Policy analysis for end-stage renal disease in Jamaica

Type Journal Article - Social Science & Medicine
Title Policy analysis for end-stage renal disease in Jamaica
Volume 49
Issue 7
Publication (Day/Month/Year) 1999
Page numbers 905-9
URL http://econpapers.repec.org/RePEc:eee:socmed:v:49:y:1999:i:7:p:905-920
We developed and applied methods for policy analysis for end-stage renal disease (ESRD) in Jamaica. Our emphasis was on methods useful for situations often found in developing countries, where both resources and data may be limited. Many countries are experimenting with ESRD treatment options, but little analysis has been done regarding how developing countries should approach policy decisions for ESRD. Methods for policy analysis in high-income countries often rely on large data sets that may be unavailable or only partially available in developing countries.
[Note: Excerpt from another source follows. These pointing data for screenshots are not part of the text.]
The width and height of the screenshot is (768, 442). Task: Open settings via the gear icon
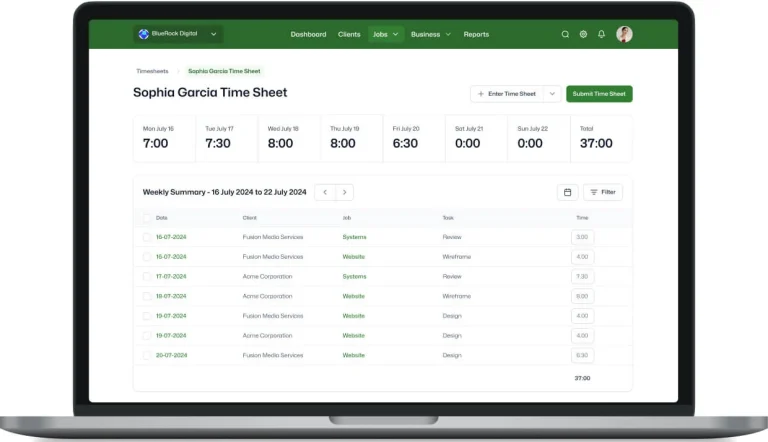point(583,34)
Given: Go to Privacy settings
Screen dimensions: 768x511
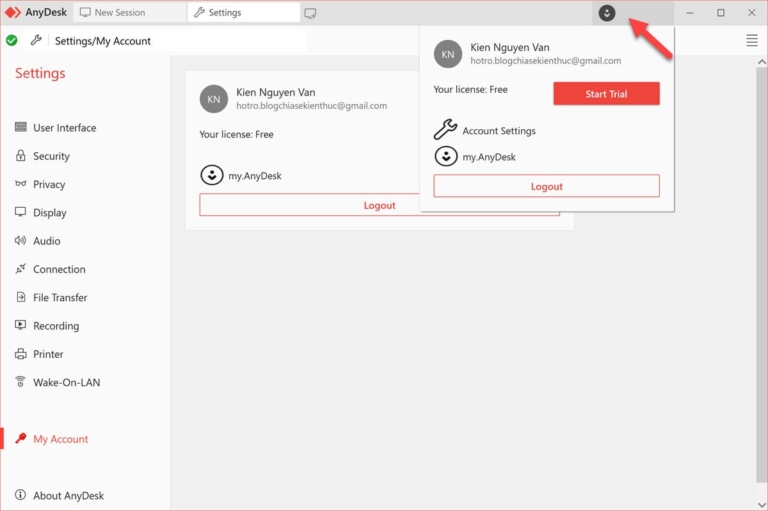Looking at the screenshot, I should click(x=49, y=185).
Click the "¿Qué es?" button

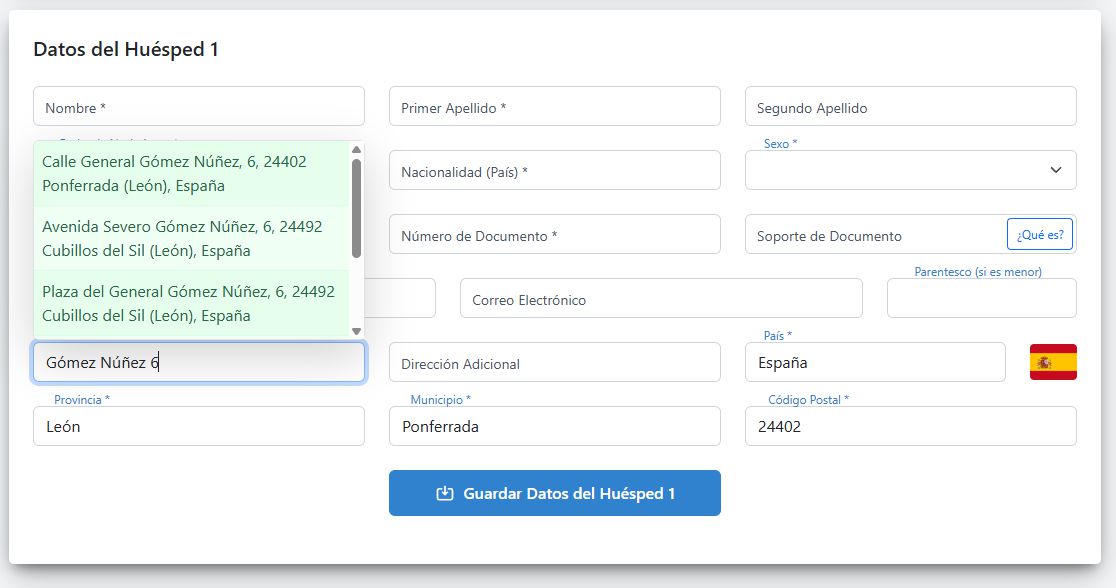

We conducted technical analysis applicable in these circumstances and emphasized a process for including a wide range of policymakers and other stakeholders in both quantitative and qualitative aspects of the analysis. Our methods may also be applicable in other developing countries and for other chronic diseases. Our analysis included eight issues: (1) a review of currently available clinical and scientific understanding regarding ESRD; (2) a review of country-specific socioeconomic and clinical issues relevant to ESRD in Jamaica; (3) estimates of the magnitude of the need for treatment in the Jamaican population; (4) comparison of the need with available treatment capacity; (5) cost analysis related to options for expansion of treatment capacity; (6) comparison of costs to government budget resources and other potential sources of financing; (7) development of policy options; and (8) sensitivity testing of policy scenarios and trade-offs with competing priorities. We also identified several key decisions most developing country governments will face in setting health policy for ESRD. These include allocating funds for ESRD, identifying and selecting cost-saving clinical strategies, rationing available treatment capacity, and identifying the appropriate role for public education.